» Texto apresentado
O fazendeiro recorreu ao Superior Tribunal de Justiça, onde a condenação foi mantida, em agosto de 2020, com reforma da pena final para dois anos e quatro meses de reclusão.

No entanto, o ministro Joel Ilan Paciornik, do STJ, determinou que havia ocorrido a "extinção da punibilidade", na medida em que, diante do tempo de pena, a pretensão punitiva se encerraria em quatro anos.

Para calcular a prescrição da punibilidade, o magistrado considerou individualmente a pena-base para cada um dos dois delitos praticados, sem somá-las, fixada em dois anos. Por causa disso, o prazo de aplicação da sanção expirou em quatro anos, de acordo com a previsão do Código Penal.

Como a denúncia do MPF foi recebida em abril de 2011 e a condenação em primeira instância veio em junho de 2016, passaram-se pouco mais de cinco anos, levando à prescrição da execução da pena. O caso teve trânsito em julgado no STJ em agosto de 2020.

54 trabalhadores resgatados em 2023

No último dia 10 de março, a fazenda Santa Adelaide foi novamente alvo de operação de resgate de trabalhadores em situação análoga à escravidão. Desta vez, a ofensiva alcançou também outra propriedade, a estância São Joaquim, igualmente em Uruguaiana.

Após a fiscalização, foram resgatados 54 trabalhadores na Santa Adelaide, que atuavam no corte do arroz vermelho, um inço que cresce mais do que o grão cultivado e limita o rendimento das lavouras. 

Os homens trabalhavam sem equipamentos de proteção individual, não dispunham de banheiro ou local para refeição e tampouco tinham lugar para acondicionar a comida. Havia 10 adolescentes trabalhando na Santa Adelaide.

 

Acordo com MPT

No dia 21 de março, a Santa Adelaide assinou um Termo de Ajustamento de Conduta (TAC) emergencial com o MPT, assumindo o compromisso de pagar uma indenização de R$ 228,9 mil aos 54 trabalhadores que atuavam na propriedade a título de verbas rescisórias.

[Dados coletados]
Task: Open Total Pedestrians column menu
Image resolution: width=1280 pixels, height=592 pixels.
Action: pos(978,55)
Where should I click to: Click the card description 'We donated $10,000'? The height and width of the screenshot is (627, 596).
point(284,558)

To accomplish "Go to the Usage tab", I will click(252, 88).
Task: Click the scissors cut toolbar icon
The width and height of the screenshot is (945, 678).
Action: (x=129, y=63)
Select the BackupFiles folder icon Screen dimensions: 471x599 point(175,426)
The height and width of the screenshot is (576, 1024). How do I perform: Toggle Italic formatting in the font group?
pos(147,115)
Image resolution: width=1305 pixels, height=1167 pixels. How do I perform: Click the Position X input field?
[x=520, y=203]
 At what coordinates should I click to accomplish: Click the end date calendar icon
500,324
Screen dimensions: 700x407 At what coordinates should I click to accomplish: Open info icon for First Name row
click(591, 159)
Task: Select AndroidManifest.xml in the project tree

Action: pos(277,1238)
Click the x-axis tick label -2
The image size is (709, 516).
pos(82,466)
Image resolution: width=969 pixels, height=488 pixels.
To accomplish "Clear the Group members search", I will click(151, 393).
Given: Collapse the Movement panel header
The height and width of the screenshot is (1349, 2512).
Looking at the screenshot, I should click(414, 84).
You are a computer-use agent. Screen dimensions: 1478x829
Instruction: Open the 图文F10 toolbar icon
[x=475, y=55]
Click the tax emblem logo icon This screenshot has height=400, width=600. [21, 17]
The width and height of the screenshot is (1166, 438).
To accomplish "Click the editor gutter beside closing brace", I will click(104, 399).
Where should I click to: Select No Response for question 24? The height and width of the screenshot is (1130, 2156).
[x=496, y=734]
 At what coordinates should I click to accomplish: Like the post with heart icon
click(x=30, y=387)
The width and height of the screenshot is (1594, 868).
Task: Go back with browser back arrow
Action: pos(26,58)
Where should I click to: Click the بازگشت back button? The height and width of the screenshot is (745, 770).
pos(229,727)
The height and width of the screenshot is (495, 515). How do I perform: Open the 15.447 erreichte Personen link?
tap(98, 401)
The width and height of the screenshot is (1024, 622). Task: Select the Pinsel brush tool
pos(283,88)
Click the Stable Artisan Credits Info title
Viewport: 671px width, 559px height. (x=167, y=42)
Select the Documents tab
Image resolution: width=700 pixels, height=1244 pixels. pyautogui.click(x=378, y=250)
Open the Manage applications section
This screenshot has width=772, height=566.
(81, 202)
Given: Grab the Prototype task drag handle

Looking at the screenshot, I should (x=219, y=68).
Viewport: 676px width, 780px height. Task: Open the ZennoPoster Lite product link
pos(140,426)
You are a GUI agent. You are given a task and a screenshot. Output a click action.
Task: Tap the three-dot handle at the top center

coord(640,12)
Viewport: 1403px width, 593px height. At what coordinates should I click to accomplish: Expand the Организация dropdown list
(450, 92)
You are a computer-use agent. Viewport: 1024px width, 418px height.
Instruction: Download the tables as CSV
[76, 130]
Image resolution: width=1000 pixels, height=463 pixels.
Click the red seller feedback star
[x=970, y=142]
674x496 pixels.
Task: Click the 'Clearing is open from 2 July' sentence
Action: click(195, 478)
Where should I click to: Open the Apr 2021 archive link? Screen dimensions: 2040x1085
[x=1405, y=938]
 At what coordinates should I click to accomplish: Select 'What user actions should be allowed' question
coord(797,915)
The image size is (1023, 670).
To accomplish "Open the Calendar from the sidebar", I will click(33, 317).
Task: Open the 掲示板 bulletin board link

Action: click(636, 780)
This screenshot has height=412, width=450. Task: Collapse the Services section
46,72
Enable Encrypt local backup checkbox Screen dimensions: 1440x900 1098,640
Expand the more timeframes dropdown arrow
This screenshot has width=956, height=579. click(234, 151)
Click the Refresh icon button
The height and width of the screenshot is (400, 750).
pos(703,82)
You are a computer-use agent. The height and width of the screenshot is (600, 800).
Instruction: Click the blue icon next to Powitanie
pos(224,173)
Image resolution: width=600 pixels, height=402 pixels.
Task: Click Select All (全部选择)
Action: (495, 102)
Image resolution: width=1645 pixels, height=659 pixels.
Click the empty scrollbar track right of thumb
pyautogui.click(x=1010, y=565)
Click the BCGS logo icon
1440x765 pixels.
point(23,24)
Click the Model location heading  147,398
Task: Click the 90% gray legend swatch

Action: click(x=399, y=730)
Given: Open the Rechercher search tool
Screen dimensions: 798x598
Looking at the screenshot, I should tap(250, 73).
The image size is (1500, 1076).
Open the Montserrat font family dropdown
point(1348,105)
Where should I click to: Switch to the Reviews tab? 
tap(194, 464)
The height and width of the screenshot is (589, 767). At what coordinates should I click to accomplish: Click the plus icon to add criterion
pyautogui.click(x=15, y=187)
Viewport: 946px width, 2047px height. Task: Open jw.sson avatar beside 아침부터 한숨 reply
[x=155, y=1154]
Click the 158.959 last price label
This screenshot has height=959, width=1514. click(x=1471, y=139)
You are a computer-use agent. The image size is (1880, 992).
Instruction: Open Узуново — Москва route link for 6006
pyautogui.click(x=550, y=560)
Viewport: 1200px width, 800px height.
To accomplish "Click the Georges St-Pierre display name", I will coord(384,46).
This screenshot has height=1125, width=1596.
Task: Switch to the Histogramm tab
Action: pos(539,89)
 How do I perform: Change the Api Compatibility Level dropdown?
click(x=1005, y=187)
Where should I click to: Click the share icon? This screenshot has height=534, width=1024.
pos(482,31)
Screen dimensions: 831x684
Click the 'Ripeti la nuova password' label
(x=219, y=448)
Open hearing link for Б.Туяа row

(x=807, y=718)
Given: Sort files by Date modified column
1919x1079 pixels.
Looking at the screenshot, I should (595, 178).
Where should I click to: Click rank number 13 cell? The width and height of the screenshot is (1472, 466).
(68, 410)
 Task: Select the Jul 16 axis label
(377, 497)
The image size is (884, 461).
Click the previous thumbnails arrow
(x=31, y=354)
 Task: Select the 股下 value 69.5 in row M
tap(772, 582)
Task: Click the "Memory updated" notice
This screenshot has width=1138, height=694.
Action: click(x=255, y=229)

» O que se pede
a) Indique se cada afirmação concorda com o texto apresentado. Responda sim ou não e cite as palavras do texto que decidem.
(i) Para calcular a prescrição, o magistrado somou as penas-base dos dois delitos.
(ii) Na operação de março, 54 trabalhadores foram resgatados na Santa Adelaide.
(iii) Pelo TAC emergencial, a Santa Adelaide se comprometeu a pagar R$ 228,9 mil aos trabalhadores.
b) Segundo o texto apresentado, por que o prazo para aplicar a sanção expirou em quatro anos? Responda em até três frases.
c) Transcreva do texto apresentado o trecho que vai de "Após a fiscalização, foram" até "rendimento das lavouras.".

» Respostas
a)
(i) Não: "considerou individualmente a pena-base para cada um dos dois delitos praticados, sem somá-las".
(ii) Sim: "foram resgatados 54 trabalhadores na Santa Adelaide".
(iii) Sim: "assumindo o compromisso de pagar uma indenização de R$ 228,9 mil aos 54 trabalhadores".

b) O magistrado considerou separadamente a pena-base de cada um dos dois delitos, sem somá-las, e essa pena ficou fixada em dois anos. Por isso, de acordo com a previsão do Código Penal, o prazo para aplicar a sanção expirou em quatro anos.

c)
Após a fiscalização, foram resgatados 54 trabalhadores na Santa Adelaide, que atuavam no corte do arroz vermelho, um inço que cresce mais do que o grão cultivado e limita o rendimento das lavouras.